AIM 1
Gather every line of the records that contains the string "Help", matching case exactly.

TEXT SHOWN
+-------+
September 19, 2014
By George Anderson
Think about a place where you can fish more than 100 miles of flats without seeing another fisherman, a place where the flats fishing is so good that you can catch seven species of fish in one day, a place where big bonefish run toward your fly when it hits the water too hard, rather than streaking off the flat in the other direction, a place where you have a legitimate chance for a grand slam every day of the year, a place where big permit are as plentiful as they were in the Florida Keys 30 years ago, a place where you can wade miles of white-sand flats in your bare feet for big bonefish, a place where you'll find enough big jacks, 'cudas, and sharks on the flats to wear you out!
This place used to only exist in my dreams, but now, it's a reality, and it's been right in our backyard all along. It's called Cuba.
The Jardines De La Reina
These islands–hundreds of little keys ("cayos"), rich with mangroves, palm trees, pristine beaches, and endless flats–form an archipelago 70 miles off the southeastern coast of Cuba. They are protected by the third longest barrier reef in the world, and one of the first white people to see them was Christopher Columbus, who gave them the name "Gardens of the Queen."
They form an island system similar to the Florida Keys–130 miles of key islands and flats, about the same distance as from Key Largo to Key West. But in this saltwater wilderness there is just one fishing lodge with a dozen flats skiffs fishing the entire area–the Italian operation Avalon and its floating lodge, the Tortuga.
Four years ago Captain Orlando Fl. Rodriguez Romay, the Cuban minister of fishing, signed a new law banning all commercial fishing, except for lobsters, in most of the Jardines. Later, an Italian group called Avalon Fishing and Diving Center signed an agreement acquiring exclusive use of the area in the Jardines De La Reina islands for sportfishing and diving.
+-------+
SOURCE MATERIAL

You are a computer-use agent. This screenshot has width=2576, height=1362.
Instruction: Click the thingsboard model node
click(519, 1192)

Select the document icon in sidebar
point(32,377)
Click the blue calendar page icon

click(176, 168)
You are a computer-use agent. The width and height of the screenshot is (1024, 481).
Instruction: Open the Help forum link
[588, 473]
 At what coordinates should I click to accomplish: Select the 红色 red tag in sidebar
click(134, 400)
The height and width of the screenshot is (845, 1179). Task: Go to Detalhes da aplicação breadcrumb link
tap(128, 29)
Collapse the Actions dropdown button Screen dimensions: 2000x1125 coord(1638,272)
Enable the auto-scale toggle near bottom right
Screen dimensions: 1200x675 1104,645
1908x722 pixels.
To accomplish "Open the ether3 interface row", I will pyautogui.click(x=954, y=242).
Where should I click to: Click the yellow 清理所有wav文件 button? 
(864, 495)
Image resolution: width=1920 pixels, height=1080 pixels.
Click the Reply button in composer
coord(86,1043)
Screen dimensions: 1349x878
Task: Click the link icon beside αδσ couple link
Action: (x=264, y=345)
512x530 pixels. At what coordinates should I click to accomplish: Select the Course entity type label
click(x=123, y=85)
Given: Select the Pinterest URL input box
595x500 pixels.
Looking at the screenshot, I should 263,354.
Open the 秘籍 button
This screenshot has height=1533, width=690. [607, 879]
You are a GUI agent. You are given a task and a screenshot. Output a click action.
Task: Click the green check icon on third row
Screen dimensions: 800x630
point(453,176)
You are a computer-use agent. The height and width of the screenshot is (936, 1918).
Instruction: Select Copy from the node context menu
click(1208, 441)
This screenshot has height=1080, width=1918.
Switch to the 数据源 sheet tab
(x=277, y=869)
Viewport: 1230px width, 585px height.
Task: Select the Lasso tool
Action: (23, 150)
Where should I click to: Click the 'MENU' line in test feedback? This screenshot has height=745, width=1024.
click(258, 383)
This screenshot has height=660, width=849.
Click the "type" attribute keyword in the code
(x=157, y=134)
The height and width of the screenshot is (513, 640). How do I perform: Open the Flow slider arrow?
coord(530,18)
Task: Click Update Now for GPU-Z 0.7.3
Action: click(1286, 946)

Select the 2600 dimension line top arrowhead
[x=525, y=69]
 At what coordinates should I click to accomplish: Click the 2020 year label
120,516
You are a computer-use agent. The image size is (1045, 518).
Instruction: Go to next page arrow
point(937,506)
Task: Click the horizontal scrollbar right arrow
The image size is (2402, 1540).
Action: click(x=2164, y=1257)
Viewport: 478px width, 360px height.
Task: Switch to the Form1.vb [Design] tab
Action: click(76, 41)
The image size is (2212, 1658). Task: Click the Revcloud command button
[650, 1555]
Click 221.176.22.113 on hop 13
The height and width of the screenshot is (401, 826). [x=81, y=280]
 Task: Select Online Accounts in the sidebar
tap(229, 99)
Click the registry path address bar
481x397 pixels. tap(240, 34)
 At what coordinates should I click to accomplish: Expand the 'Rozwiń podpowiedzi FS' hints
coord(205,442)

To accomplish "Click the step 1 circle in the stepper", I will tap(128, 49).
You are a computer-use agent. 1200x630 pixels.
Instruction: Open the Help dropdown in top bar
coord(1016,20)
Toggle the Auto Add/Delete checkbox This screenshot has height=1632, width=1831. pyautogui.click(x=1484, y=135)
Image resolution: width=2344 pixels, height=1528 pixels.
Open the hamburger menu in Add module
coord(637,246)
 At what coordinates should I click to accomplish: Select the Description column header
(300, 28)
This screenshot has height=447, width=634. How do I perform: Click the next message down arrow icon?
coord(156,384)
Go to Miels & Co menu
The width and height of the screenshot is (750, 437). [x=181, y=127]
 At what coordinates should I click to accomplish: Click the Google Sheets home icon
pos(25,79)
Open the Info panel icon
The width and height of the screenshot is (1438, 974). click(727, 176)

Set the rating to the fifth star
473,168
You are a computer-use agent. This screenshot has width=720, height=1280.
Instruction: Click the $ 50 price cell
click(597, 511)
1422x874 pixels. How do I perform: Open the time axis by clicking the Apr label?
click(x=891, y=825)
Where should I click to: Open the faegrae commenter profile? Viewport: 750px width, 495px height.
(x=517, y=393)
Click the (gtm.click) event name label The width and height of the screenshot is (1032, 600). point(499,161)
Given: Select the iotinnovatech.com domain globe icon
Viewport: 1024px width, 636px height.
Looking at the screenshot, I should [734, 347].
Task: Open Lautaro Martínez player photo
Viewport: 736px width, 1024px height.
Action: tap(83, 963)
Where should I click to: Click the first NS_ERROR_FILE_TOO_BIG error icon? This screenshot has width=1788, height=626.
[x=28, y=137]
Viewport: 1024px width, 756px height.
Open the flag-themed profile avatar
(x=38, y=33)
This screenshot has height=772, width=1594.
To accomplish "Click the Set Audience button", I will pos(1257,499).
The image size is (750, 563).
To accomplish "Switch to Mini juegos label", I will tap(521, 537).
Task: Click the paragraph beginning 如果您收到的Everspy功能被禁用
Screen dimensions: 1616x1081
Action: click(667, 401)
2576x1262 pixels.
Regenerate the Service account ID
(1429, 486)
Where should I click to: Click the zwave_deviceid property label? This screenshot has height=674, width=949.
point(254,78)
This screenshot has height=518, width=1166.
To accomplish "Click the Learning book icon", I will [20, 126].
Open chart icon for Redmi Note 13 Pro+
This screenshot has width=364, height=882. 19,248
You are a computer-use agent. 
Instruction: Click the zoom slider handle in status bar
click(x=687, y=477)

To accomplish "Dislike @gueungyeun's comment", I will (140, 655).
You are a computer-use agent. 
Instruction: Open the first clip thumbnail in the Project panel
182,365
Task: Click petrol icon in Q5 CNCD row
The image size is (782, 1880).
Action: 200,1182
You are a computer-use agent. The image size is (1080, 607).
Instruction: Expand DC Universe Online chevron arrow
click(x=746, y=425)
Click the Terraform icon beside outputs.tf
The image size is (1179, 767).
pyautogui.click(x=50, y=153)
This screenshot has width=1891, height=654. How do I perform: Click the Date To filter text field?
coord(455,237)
+-------+
AIM 2
Translate this sentence from the Cuba fishing article into Spanish: "They form an island system similar to the Florida Keys–130 miles of key islands and flats, about the same distance as from Key Largo to Key West."

TASK OUTPUT 1
Instruction: Open the Help forum link
Instruction: Open the Help dropdown in top bar

TASK OUTPUT 2
Forman un sistema de islas similar a los Cayos de la Florida: 130 millas de cayos y bajíos, aproximadamente la misma distancia que hay de Key Largo a Key West.